En donnant à cette double question une réponse négative, la troisième chambre civile a pris en compte à la fois la lettre et l’esprit du texte.
Le législateur, soucieux d’accorder aux locataires assignés aux fins de prononcé de la résiliation de leur bail le même accès aux services sociaux qu’aux locataires assignés aux fins de constat de cette résiliation, a fait, dans les deux cas, obligation aux bailleurs de notifier leur assignation au préfet.
La loi du 18 janvier 2005, en son article 100, a encore renforcé ce dispositif protecteur des preneurs en difficulté sur lesquels pèse une menace d’expulsion, en ajoutant que cette obligation de notification incombait également au bailleur qui formait une demande reconventionnelle aux fins de constat ou de prononcé de la résiliation motivée par l’existence d’une dette locative, satisfaisant ainsi la demande de modification législative formulée par la Cour de cassation dans son Rapport annuel de 2002.

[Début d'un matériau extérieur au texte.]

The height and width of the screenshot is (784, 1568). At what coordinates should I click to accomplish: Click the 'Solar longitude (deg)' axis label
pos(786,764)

Dans aucune des rédactions du texte, il n’a été précisé que l’exigence de notification disparaissait si la demande en résiliation, quelle que fût sa forme procédurale, n’était pas exclusivement motivée par l’existence d’une dette locative, de sorte que la troisième chambre civile n’était pas tenue de distinguer là où le législateur ne l’avait pas fait.
Ce faisant, elle a également pris en compte le fait qu’il aurait pu devenir tentant pour le bailleur d’ajouter, à un grief de non-paiement de loyers, un autre grief, pour s’affranchir, sans risque, de l’exigence de notification, privant par là le texte – que sous-tendaient les préoccupations d’ordre social de faciliter l’apurement de la dette locative et de rechercher, en cas d’échec, des solutions de relogement – de toute efficacité.
De surcroît, à supposer que le juge se fût, dans une telle hypothèse, astreint d’office à faire abstraction du défaut de paiement de loyers allégué pour n’examiner la demande en résiliation qu’au regard de l’autre grief invoqué, l’exercice, que ne requérait de lui aucune disposition légale, n’aurait guère été aisé.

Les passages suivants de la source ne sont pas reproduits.